About Pam Knights Communications
Sharpen Your Brand!
Pam Knights Communications specializes in brand building through strategic marketing communications for small businesses in Vermont, New Hampshire and beyond, with a focus on culinary, hospitality, agritourism, and food tourism.
Services include consulting, brand development and management, strategic marketing plans, responsive websites, email marketing, distinctive print and digital marketing materials, product packaging, advertising, branded social media platforms, educational program and event development and promotion, and public relations.
The Face Behind the Business
Branding strategist Pam Knights brings more than 30 years of marketing and public relations experience to clients throughout Vermont and New Hampshire, and beyond.
Prior to starting Pam Knights Communications in 2000, Pam served as the director of public relations and special events at New England Culinary Institute for 13 years, where she worked to establish the now nationally- recognized Vermont Fresh Network. While at NECI she created signature high-profile events, such as the intercollegiate culinary quadrathlon, celebrity chef culinary weekends, and one of the first-ever cooking programs for children.

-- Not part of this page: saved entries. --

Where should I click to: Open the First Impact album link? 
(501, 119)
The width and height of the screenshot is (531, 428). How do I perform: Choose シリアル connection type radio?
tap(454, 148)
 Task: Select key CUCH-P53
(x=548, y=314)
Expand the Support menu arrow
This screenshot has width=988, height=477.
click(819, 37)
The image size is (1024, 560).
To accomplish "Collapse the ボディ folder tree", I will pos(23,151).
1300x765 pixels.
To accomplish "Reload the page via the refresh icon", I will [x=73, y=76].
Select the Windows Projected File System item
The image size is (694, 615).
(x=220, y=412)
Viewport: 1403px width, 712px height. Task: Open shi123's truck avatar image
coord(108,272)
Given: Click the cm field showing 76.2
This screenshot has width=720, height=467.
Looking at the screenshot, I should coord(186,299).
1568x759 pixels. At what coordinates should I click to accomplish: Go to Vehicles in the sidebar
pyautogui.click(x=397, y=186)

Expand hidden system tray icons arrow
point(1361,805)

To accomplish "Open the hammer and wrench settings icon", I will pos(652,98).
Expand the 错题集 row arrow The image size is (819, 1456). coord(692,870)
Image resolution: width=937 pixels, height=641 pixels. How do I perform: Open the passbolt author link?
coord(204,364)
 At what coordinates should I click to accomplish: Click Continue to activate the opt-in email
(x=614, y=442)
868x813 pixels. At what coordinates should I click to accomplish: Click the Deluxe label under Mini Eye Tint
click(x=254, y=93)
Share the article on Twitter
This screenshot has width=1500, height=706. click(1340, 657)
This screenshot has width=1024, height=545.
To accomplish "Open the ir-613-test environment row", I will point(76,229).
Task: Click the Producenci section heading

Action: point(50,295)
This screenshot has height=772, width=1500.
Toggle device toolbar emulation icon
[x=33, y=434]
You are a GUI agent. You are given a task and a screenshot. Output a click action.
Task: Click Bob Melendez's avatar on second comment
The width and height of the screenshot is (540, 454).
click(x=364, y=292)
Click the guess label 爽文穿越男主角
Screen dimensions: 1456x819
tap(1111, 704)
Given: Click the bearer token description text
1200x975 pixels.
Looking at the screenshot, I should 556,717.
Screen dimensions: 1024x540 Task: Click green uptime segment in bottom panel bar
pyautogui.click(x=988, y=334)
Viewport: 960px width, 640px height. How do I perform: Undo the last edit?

At the Vermont Land Trust she managed communications and events for 3 years at for the organization and its 5 regional offices. As a result Pam developed a deeper understanding and appreciation for the farmers and foresters who steward the working landscape—further fueling her appreciation and passion for local food and agritourism. —Photo by Jay Ericson
Educating Your Customer Base is Key
Pam Knights is a firm believer that educating a business’s customer base is key to effectively and authentically marketing its products and services. By telling the brand story and explaining what goes into creating a quality product or service, people better understand price point, develop trust in the business, and build a connection with the brand.
By bringing together the voices of farmers with the voices of those who work with food primarily after it leaves the fields and farms, Knights and others have helped usher in a new chapter in the long history of Vermont’s working landscape.